I have been looking for a caliber suitable for shooting wolves but, does not leave a exit hole on a coyote I can see through.

I was thinking a 243 win?


----------



## Brad.T (Mar 29, 2004)

243 would probably work but i am thinking something heavier for the wolves maybe a 270 and then look at reloading for the coyote fur.

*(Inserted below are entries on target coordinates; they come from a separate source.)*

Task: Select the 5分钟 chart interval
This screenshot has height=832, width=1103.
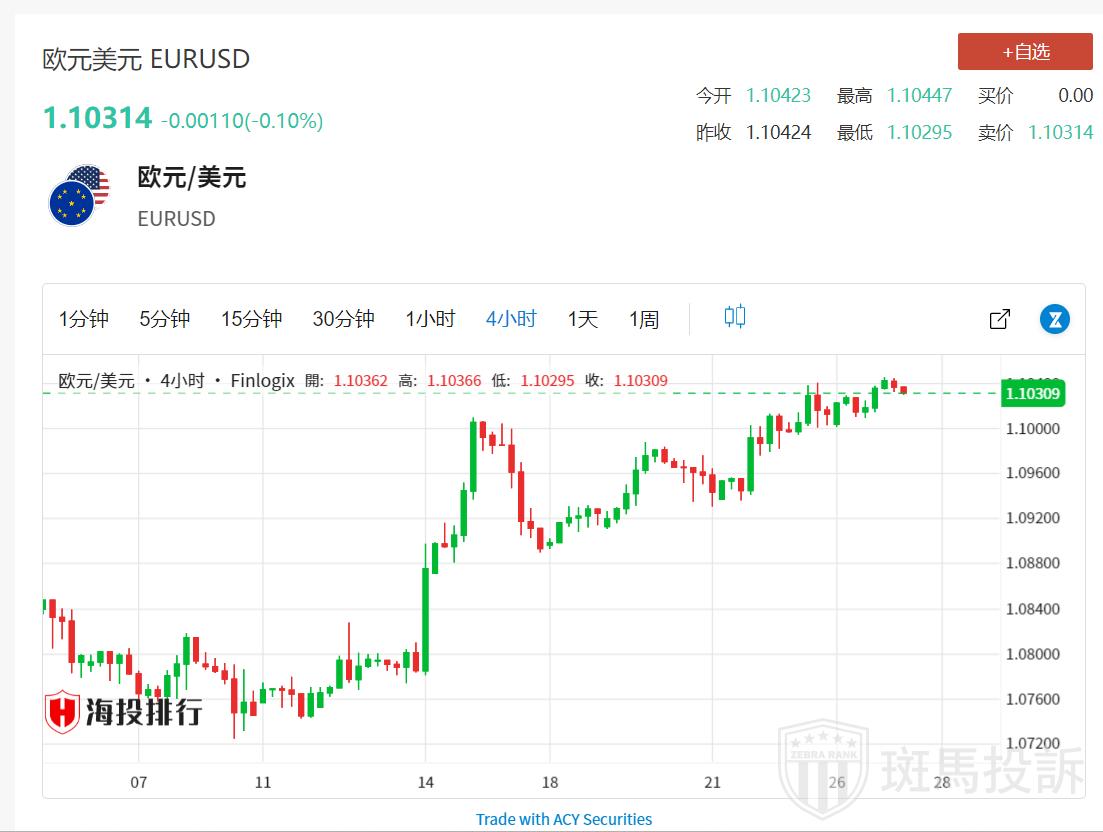Action: [165, 319]
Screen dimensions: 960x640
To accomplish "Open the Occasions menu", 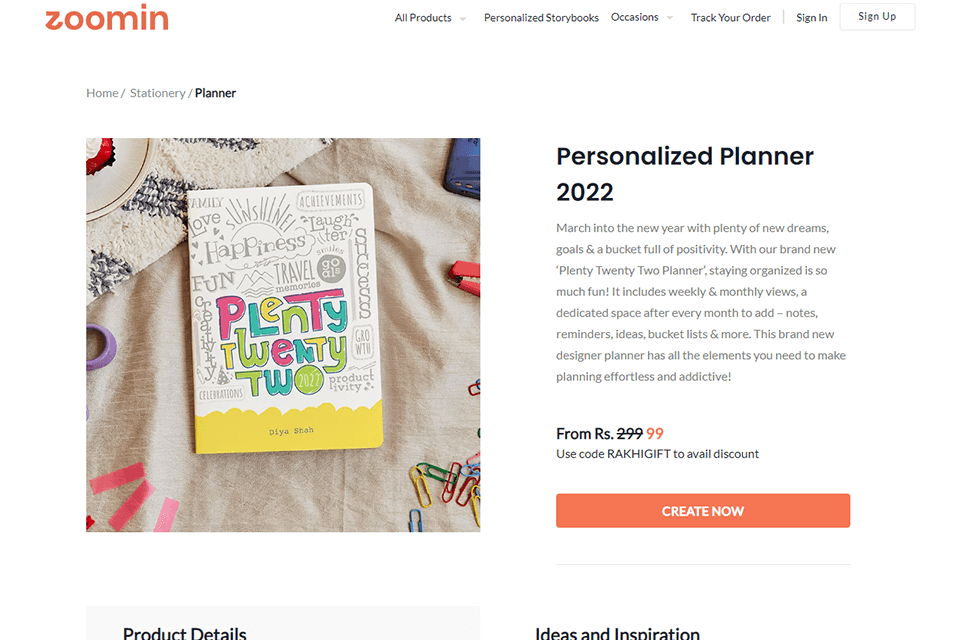I will pos(634,17).
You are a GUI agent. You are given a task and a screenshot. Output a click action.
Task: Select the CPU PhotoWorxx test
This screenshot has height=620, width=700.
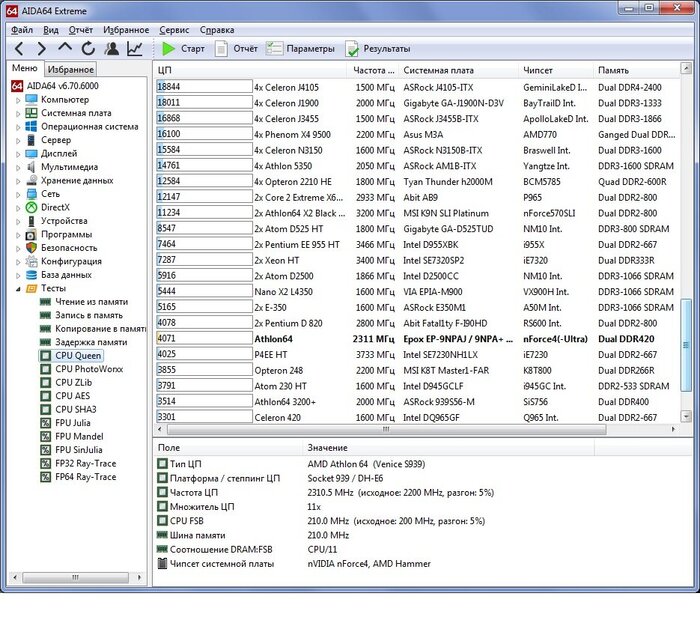point(89,369)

Just my two cents i haven't looked into it a whole lot. I'm not sure that there is going to be a real good gun that fits that part


----------



## badlander (Dec 15, 2006)

I would try a 25-06 and shoot 100 Barnes X bullets. But a 243 is a good choice.


----------



## Horsager (Aug 31, 2006)

badlander said:


> I would try a 25-06 and shoot 100 Barnes X bullets. But a 243 is a good choice.


Now you're talking!!

I suspect a 243 shooting bullets of the same construction in the 85's would work too. Here's how they (.244 85's) shoot at 200yds.


----------



## Gohon (Feb 14, 2005)

Picture brings up a interesting question. I always measure center to center. Seems more representative of the group in my opinion. How does everyone else measure their groups............ center to center or outside to outside?


----------



## Horsager (Aug 31, 2006)

I also measure CTC, I figured others could use the number on the calipers and subtract .244


----------



## xdeano (Jan 14, 2005)

ctc
xdeano


----------



## yote caller (Oct 21, 2006)

243 super short trust me you wont be depressed


----------